- [Trecho para leitura]
┄┄┄┄┄┄

A palavra “cultura” tem pelo menos duas origens etimológicas
mapeadas: do inglês, ela vem de “coulter”, do latim, vem de “colere”. Nos dois
casos, os termos remetem à ideia de cultivo, de fazer nascer e crescer algo do
solo, uma atividade essencial a todos os povos, mas que cada um desenvolve de
uma maneira particular.
A cultura também está diretamente ligada à História, já que
conhecer a trajetória de um povo é essencial para preservá-la e garantir o
desenvolvimento saudável de uma sociedade. Mas isso só é possível com a
inclusão de um fator: a preservação.
Preservar os elementos que são testemunhas da história e ajudam a manter viva a memória de um povo é, portanto, um compromisso necessário com quem ajudou a escrever esta história, mas também com seu futuro, frente a tantas transformações.
Foto: Ascom/BRDE
Foto: Ascom/BRDE
“Cada cidade tem várias temporalidades. A cada 20 ou 30 anos, uma
cidade é praticamente construída em cima da outra. Construções são erguidas,
outras são derrubadas, e cada uma conta uma história dessa época. Cada residência
seria o testemunho de como se morava, como se construía, quem eram as pessoas
que construíram aquela obra, por que elas faziam aquelas escolhas”, reflete o
historiador e diretor de patrimônio da Prefeitura de Curitiba, Marcelo Sutil.
De acordo com ele, são estes critérios que determinam quais construções devem ser preservadas enquanto patrimônio material de um povo. “Preservar um bem isolado ou um conjunto ajuda a compreender como se deu o desenvolvimento da cidade. Ao preservar as edificações, se está conservando uma técnica construtiva, um modo de vida”, explica.

Palco e cenário de desenvolvimento cultural

"Espelho-espelho”: obra de Eliane Prolik na exposição ARR, de 2015. Foto: Marcelo Almeida/ Divulgação
"Espelho-espelho”: obra de Eliane Prolik na exposição ARR, de 2015. Foto: Marcelo Almeida/ Divulgação
O Paraná tem atualmente mais de 200 bens tombados como patrimônio histórico e cultural, dos quais 70 estão em Curitiba. A capital do Estado conta mais de 600 imóveis considerados Unidades de Interesse de Preservação, das quais boa parte está em processo de tombamento. Mas o que acontece depois que estes espaços passam a ser considerados um patrimônio da cidade?
Muitas dessas obras são de propriedade do governo municipal ou
estadual, outras são propriedade privada de empresas ou famílias tradicionais
da região. Nestes casos, é comum que algumas continuem servindo como
residências ou comércios, enquanto outras ganham finalidades diretamente
culturais. É o caso do tradicional Palacete Leão Jr., que pertenceu à família
Leão, passou às mãos da IBM e, desde 2005, foi transformado em Espaço Cultural
pelo Banco Regional do Desenvolvimento do Extremo Sul.

┄┄┄┄┄┄

- [Registros de dados]
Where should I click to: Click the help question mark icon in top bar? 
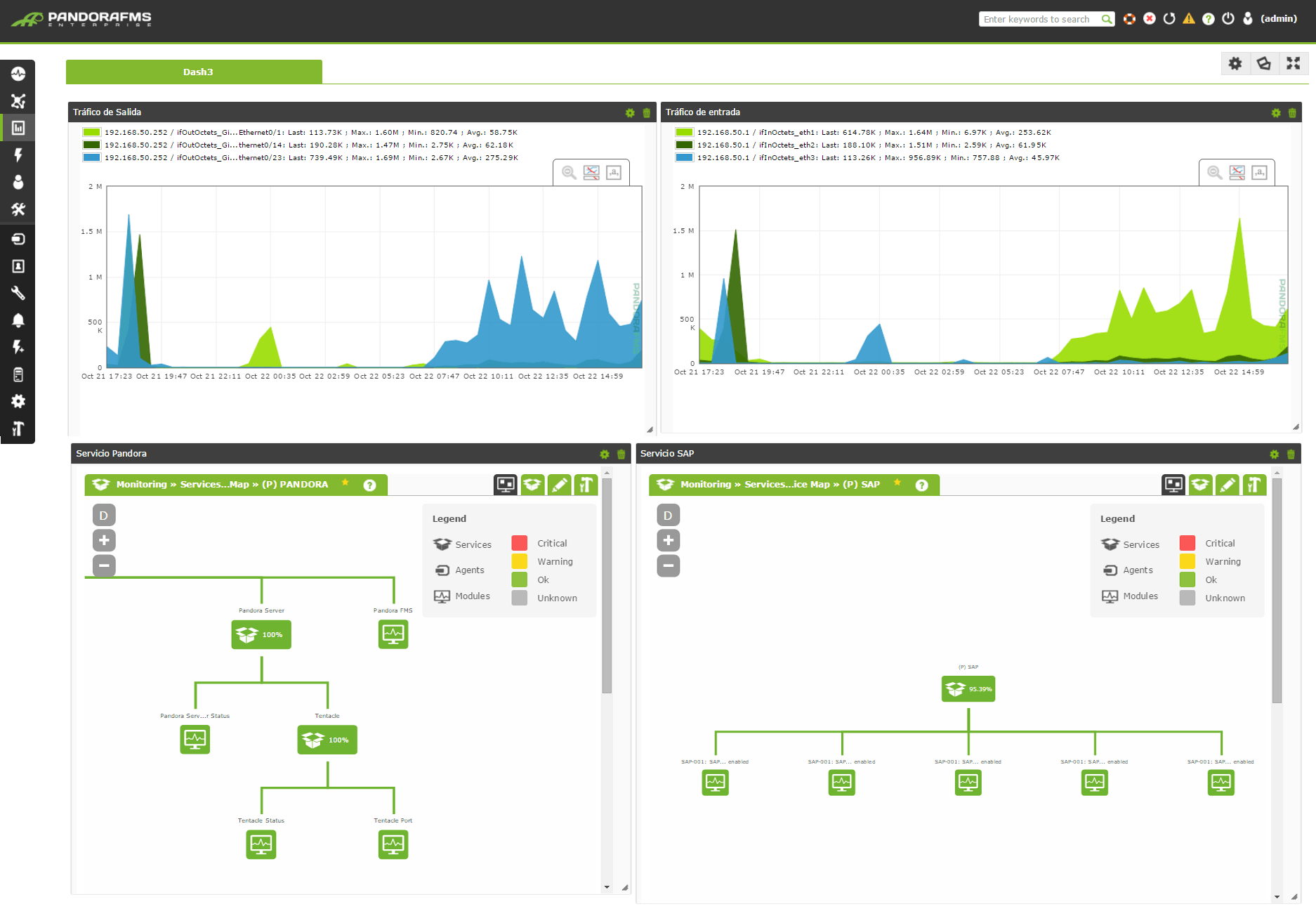coord(1209,19)
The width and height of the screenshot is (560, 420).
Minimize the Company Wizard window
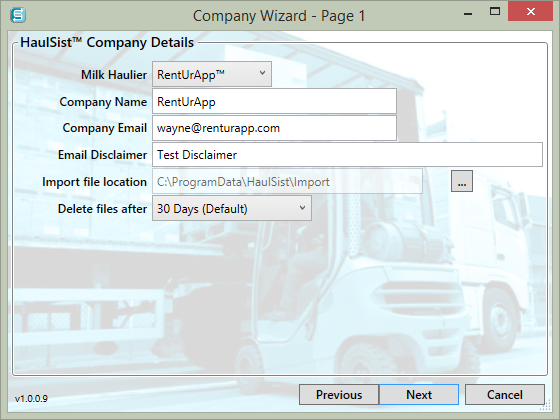click(x=468, y=14)
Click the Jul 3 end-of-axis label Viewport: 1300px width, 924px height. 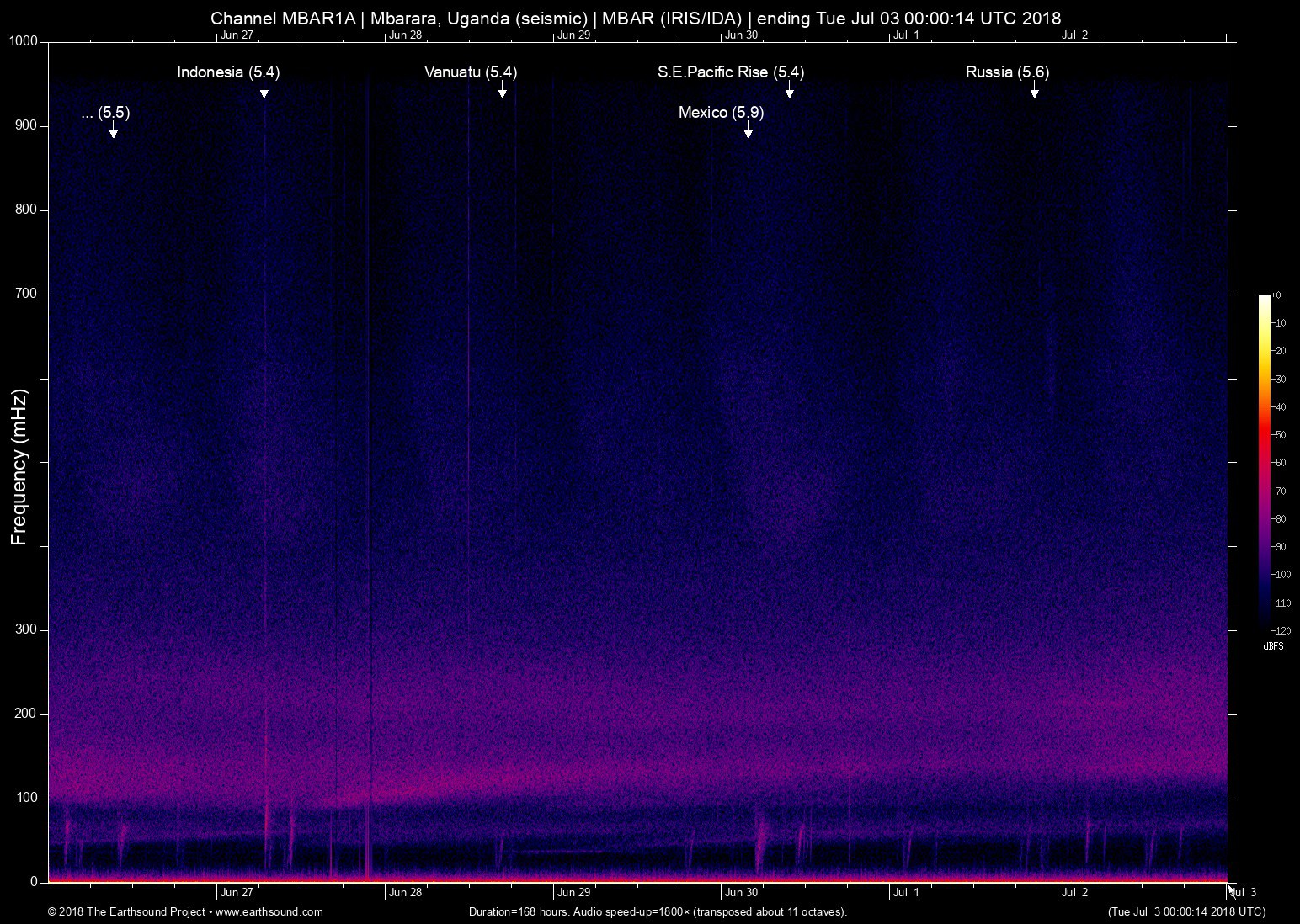coord(1244,893)
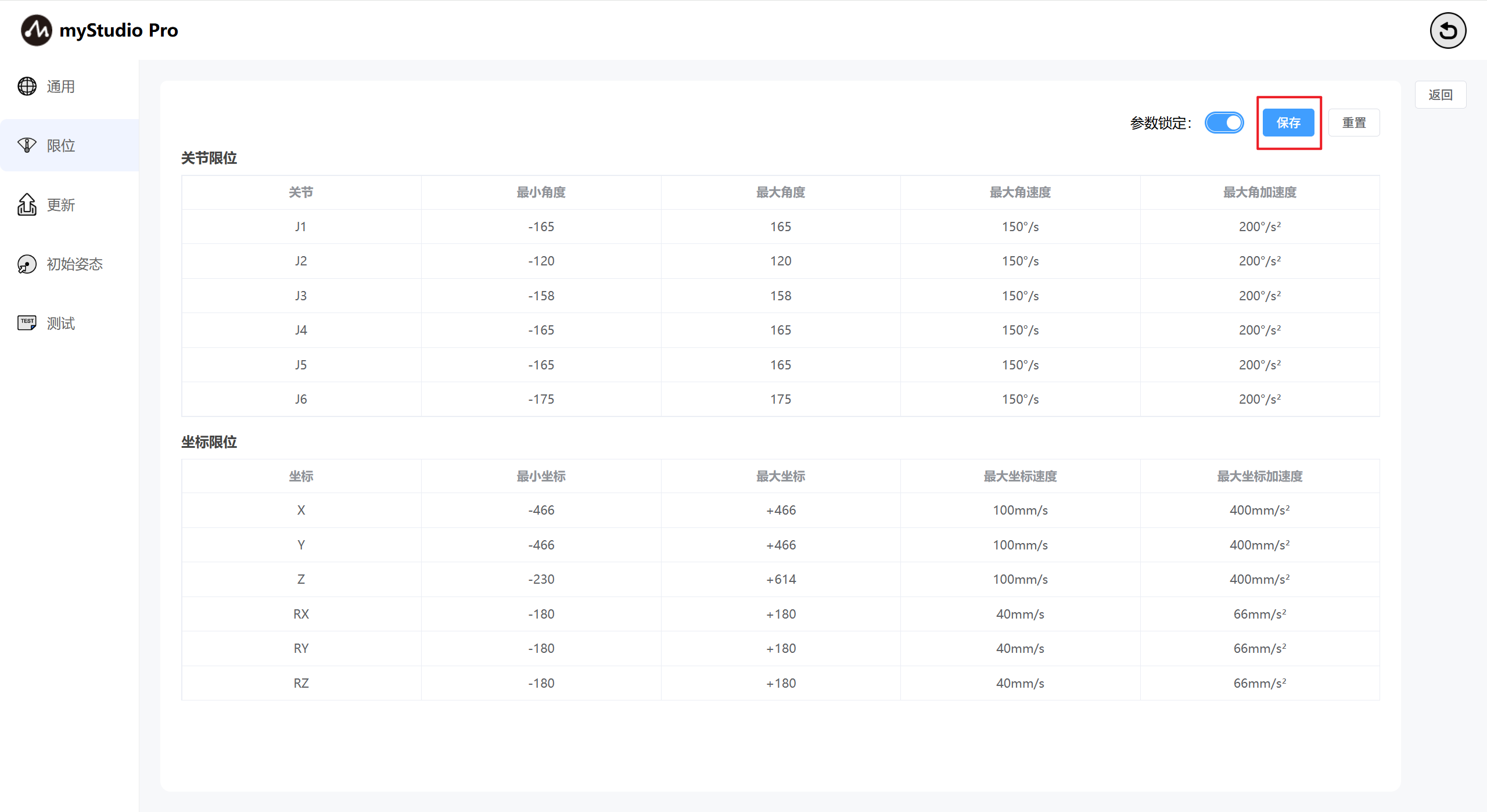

┄┄┄┄┄┄

- [Instruções da tarefa] No texto sobre preservação do patrimônio, reescreva a passagem de "Preservar os elementos" até "Curitiba, Marcelo Sutil.", substituindo "historiador" por "pesquisador".

- [Solução do exercício]
Preservar os elementos que são testemunhas da história e ajudam a manter viva a memória de um povo é, portanto, um compromisso necessário com quem ajudou a escrever esta história, mas também com seu futuro, frente a tantas transformações.
Foto: Ascom/BRDE
Foto: Ascom/BRDE
“Cada cidade tem várias temporalidades. A cada 20 ou 30 anos, uma
cidade é praticamente construída em cima da outra. Construções são erguidas,
outras são derrubadas, e cada uma conta uma história dessa época. Cada residência
seria o testemunho de como se morava, como se construía, quem eram as pessoas
que construíram aquela obra, por que elas faziam aquelas escolhas”, reflete o
pesquisador e diretor de patrimônio da Prefeitura de Curitiba, Marcelo Sutil.